### Supplied records
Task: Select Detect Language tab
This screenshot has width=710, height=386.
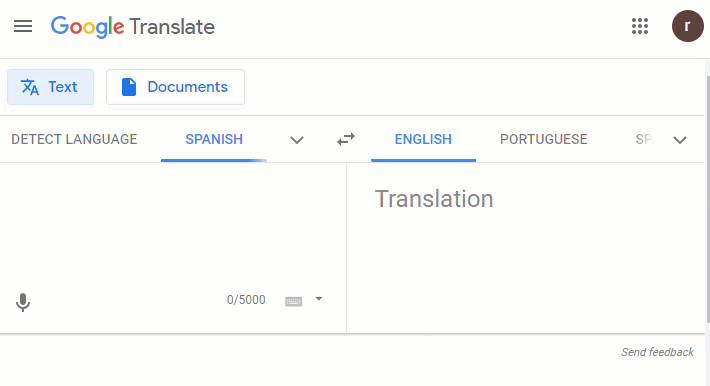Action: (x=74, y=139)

* * *

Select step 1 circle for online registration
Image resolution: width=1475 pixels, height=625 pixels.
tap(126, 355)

--

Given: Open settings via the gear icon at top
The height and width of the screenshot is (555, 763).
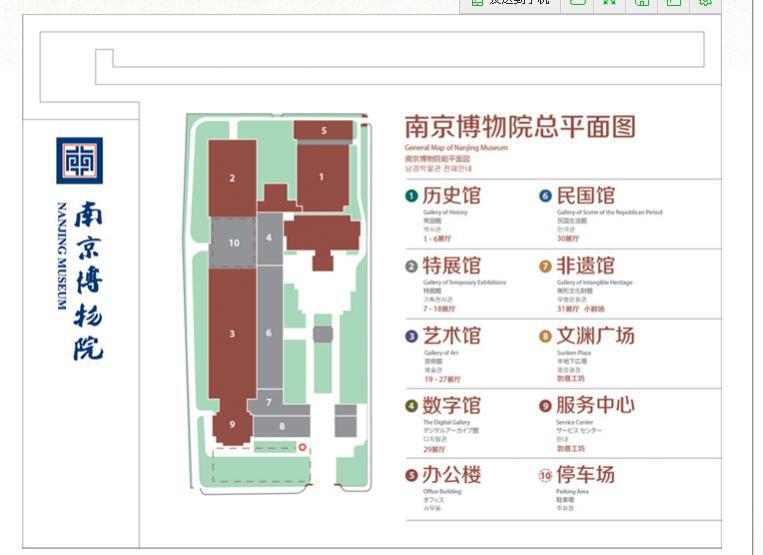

### Prompt
Go through the records above and copy each line where "Select" is found.

### Response
Task: Select Detect Language tab
Select step 1 circle for online registration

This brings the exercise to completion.